Like so many philosophical questions, the question of free will really comes down to the question of God. If one doesn't believe in God then it's indeed difficult to see how we could have free will even though we'd find it impossible to live consistently as a determinist. But if God does exist then it's possible that He has endowed us with an immaterial self (mind or soul) not subject to physical law and out of which not only conscious experience but also genuinely free choices arise.
Put differently, if you believe that there are at least some moments in your life when you're genuinely free to choose between two alternatives, then to be consistent you should be a theist. If you are a naturalistic materialist then free will certainly would seem inexplicable, but if determinism is true why are the implications so disturbing and why can't we live consistently as determinists?
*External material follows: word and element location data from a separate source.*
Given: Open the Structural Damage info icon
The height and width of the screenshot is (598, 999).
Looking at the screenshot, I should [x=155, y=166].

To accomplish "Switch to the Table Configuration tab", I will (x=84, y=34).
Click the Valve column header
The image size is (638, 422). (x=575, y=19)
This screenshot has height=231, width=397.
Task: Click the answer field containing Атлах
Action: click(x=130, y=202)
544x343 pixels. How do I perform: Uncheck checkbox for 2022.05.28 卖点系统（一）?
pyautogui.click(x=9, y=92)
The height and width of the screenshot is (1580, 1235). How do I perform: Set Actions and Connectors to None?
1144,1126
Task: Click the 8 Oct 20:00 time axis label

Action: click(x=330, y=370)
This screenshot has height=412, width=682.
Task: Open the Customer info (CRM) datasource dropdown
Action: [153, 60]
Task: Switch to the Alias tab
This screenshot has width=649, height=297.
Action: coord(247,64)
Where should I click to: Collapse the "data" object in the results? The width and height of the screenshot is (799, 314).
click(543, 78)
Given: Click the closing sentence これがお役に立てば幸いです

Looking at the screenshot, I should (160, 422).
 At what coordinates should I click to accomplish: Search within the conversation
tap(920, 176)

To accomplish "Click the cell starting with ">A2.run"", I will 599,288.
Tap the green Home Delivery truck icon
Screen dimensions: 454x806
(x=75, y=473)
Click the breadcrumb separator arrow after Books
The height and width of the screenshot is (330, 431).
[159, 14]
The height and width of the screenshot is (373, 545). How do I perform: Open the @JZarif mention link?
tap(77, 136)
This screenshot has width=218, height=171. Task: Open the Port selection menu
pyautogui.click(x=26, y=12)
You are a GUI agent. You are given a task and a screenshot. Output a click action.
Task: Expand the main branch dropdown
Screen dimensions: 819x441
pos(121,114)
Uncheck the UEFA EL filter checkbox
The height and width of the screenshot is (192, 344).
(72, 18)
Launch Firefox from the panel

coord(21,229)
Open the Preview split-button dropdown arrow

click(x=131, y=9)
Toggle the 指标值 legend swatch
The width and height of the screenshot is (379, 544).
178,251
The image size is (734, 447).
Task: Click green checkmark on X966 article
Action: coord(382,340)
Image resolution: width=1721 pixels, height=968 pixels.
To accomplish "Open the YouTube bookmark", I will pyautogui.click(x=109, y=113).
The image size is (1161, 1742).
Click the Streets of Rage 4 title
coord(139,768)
As Burkeman admits, he has to live as though determinism is false:
I’m certainly going to keep responding to others as though they had free will: if you injure me, or someone I love, I can guarantee I’m going to be furious, instead of smiling indulgently on the grounds that you had no option. In this experiential sense, free will just seems to be a given.Burkeman has much more to say about "Free will Skepticism" at the link. The article's a bit long, but worth reading in that it does a good job of presenting the determinist challenge to those who believe in libertarian free will.
*Compatibilism is the notion that even though our choices may be determined, it makes sense to say we’re free to choose. Compatibilists think determinism and free will are both true. Libertarian free will is the view that there are some moments in which one can genuinely choose between two or more possible futures.